Harmonisation of BA results is achievable and has been demonstrated both in simulations and using remainder patient serum samples. An expanded reference panel needs to be developed and additional BA methods explored. While the top-down approach of standardisation using a higher-order reference material is more difficult to achieve, this would provide the highest level of traceability and result equivalence. Consideration of this must be given when selecting the reference method(s) used in standardisation initiatives when linked to clinical outcome studies, as the method(s) must be sustainable long-term. For example, the Diabetes Control and Complications Trial in 1987 used an ion-exchange HPLC method for HbA1c measurement. While this method has been stable for over 30 years, it has required a network of reference laboratories to maintain this stability and subsequent unbroken linkage to the original trial. ⁶

In the search for a universal calibrator material, glycodeoxycholic acid appears to be a good starting point, in combination with candidate mass spectrometry reference methods available.

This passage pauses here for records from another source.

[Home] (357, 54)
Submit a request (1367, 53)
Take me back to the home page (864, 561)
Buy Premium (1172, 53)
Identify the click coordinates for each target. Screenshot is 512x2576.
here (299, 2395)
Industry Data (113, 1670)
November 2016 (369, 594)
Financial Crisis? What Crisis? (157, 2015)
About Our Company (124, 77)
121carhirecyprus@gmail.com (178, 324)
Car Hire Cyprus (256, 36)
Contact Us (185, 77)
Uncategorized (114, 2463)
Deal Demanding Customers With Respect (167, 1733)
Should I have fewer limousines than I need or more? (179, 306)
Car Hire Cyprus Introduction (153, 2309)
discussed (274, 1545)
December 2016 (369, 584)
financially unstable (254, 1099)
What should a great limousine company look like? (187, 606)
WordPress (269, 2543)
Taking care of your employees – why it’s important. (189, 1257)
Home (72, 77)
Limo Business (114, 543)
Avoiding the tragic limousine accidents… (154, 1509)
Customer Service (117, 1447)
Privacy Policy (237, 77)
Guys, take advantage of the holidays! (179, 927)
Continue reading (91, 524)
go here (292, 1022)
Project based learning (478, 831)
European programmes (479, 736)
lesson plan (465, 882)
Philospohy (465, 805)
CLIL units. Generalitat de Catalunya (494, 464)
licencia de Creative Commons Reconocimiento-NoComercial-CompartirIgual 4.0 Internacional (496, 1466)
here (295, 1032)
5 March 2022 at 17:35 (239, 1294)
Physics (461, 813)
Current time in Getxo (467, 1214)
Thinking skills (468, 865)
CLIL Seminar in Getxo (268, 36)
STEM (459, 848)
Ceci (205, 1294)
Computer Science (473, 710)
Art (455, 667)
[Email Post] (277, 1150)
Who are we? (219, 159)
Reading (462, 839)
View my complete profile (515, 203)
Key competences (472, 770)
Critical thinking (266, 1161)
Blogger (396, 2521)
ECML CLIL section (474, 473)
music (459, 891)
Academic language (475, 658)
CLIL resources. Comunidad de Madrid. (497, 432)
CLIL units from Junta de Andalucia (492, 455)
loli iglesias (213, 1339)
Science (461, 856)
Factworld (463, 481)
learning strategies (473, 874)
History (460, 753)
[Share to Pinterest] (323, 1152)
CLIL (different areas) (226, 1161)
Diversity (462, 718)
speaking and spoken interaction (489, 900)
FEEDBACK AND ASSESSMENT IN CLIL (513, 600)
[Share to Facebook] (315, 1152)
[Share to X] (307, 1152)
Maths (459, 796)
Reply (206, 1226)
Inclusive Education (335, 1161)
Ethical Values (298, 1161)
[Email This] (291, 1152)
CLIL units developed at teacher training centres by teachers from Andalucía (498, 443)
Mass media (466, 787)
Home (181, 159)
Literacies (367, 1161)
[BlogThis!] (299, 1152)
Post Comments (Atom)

There is significant variability introduced by reagent manufacturers, through non-linearity, a lack of commutability and poor calibrator target-setting, which needs to be addressed by laboratories through enhanced post-market surveillance mechanisms.

Given that we now know the relationships between the different BA reagents, and that BA results can be converted to harmonised values for pooling in statistical analysis, individual participant results in different studies could now be converted and included in future meta-analyses involving BA results.